### TASK BRIEF
Determine how many lines in the records below contain "will", then state that number alone.

Pixel coordinate grounding data:

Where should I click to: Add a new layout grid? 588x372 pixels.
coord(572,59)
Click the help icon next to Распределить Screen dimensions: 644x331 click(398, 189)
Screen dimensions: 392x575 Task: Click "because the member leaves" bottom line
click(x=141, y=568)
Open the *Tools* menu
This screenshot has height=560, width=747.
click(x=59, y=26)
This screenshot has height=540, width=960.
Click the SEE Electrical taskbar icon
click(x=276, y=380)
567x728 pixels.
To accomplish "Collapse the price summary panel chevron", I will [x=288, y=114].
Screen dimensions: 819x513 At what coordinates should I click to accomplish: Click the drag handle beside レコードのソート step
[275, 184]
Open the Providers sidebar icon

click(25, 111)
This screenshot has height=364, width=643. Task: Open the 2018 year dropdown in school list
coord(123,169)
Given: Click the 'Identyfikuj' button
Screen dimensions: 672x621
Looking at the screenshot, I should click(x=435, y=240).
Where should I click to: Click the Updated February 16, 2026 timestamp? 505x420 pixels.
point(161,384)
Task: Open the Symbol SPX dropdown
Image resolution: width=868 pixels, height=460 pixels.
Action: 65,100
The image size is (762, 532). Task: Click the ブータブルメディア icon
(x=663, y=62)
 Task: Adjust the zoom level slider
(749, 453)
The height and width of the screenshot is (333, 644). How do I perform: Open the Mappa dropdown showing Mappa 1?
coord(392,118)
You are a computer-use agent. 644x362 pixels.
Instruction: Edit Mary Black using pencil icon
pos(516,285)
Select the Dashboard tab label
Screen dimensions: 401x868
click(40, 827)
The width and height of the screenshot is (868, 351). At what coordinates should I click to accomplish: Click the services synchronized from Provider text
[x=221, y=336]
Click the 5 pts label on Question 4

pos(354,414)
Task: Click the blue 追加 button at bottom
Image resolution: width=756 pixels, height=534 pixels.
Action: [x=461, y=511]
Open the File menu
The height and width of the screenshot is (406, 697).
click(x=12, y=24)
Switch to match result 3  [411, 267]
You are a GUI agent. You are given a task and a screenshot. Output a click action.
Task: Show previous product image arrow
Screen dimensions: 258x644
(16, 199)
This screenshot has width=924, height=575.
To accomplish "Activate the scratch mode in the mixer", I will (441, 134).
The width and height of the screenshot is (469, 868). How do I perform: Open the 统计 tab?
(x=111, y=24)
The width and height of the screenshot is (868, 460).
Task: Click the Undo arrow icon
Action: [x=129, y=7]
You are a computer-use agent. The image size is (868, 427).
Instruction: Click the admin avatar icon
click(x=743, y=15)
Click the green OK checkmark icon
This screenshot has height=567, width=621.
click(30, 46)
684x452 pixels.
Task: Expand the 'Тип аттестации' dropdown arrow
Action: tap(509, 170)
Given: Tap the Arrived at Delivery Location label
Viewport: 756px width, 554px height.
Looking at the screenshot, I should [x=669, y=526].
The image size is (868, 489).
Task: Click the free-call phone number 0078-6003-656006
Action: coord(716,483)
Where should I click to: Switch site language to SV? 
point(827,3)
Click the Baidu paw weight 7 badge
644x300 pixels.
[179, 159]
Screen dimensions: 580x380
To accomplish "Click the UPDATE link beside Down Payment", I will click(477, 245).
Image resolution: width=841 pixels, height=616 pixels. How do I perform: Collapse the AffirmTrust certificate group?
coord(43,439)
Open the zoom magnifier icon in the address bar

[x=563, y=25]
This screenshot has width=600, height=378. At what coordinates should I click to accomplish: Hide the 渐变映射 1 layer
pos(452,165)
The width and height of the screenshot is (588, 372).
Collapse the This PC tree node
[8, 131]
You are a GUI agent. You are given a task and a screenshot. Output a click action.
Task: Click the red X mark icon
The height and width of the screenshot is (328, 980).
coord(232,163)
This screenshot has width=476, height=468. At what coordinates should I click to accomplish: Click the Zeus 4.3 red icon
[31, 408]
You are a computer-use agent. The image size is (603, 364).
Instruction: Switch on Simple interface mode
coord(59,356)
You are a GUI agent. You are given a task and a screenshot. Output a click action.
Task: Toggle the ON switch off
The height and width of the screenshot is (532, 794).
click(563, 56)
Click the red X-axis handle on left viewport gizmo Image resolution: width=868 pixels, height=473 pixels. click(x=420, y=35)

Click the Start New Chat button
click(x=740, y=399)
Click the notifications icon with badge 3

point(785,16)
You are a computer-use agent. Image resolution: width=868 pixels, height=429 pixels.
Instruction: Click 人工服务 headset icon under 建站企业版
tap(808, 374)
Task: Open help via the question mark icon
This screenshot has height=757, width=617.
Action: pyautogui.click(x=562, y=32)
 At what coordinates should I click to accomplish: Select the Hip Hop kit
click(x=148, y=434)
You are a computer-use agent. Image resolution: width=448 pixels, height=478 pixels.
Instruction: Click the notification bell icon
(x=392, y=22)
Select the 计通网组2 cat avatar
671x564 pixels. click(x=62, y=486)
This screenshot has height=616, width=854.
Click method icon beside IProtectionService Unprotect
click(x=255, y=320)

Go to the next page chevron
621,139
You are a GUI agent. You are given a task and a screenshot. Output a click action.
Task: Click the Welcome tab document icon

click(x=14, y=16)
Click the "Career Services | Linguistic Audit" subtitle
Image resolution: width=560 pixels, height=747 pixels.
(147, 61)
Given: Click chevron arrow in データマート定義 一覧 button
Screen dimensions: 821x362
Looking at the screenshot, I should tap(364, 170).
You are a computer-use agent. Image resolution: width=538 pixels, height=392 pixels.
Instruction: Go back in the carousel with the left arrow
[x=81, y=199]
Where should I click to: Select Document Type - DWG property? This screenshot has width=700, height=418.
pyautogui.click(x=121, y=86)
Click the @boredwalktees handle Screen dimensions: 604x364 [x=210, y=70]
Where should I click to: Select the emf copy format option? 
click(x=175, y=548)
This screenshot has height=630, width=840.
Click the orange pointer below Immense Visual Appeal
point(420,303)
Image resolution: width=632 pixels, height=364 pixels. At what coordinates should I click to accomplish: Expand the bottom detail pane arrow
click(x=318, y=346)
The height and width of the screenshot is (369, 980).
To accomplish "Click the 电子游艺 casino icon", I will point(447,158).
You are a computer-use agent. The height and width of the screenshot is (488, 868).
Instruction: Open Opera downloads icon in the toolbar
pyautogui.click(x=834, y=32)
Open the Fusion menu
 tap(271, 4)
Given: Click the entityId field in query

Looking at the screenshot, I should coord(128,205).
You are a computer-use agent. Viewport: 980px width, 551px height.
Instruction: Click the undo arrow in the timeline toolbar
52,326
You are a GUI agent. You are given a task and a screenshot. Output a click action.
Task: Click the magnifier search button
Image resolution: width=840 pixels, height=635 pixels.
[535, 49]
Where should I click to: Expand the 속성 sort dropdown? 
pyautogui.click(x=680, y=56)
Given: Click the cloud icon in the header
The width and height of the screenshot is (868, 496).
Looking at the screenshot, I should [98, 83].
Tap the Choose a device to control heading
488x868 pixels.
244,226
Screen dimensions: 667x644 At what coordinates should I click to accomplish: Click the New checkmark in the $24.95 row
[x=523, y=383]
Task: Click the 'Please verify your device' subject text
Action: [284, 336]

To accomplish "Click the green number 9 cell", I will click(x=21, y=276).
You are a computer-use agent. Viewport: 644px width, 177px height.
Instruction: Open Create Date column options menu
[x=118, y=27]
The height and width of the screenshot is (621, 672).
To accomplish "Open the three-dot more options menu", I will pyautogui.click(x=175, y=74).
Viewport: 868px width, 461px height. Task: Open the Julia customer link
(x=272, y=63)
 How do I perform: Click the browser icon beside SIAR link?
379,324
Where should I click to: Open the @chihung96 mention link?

### EXERCISE SOLUTION
6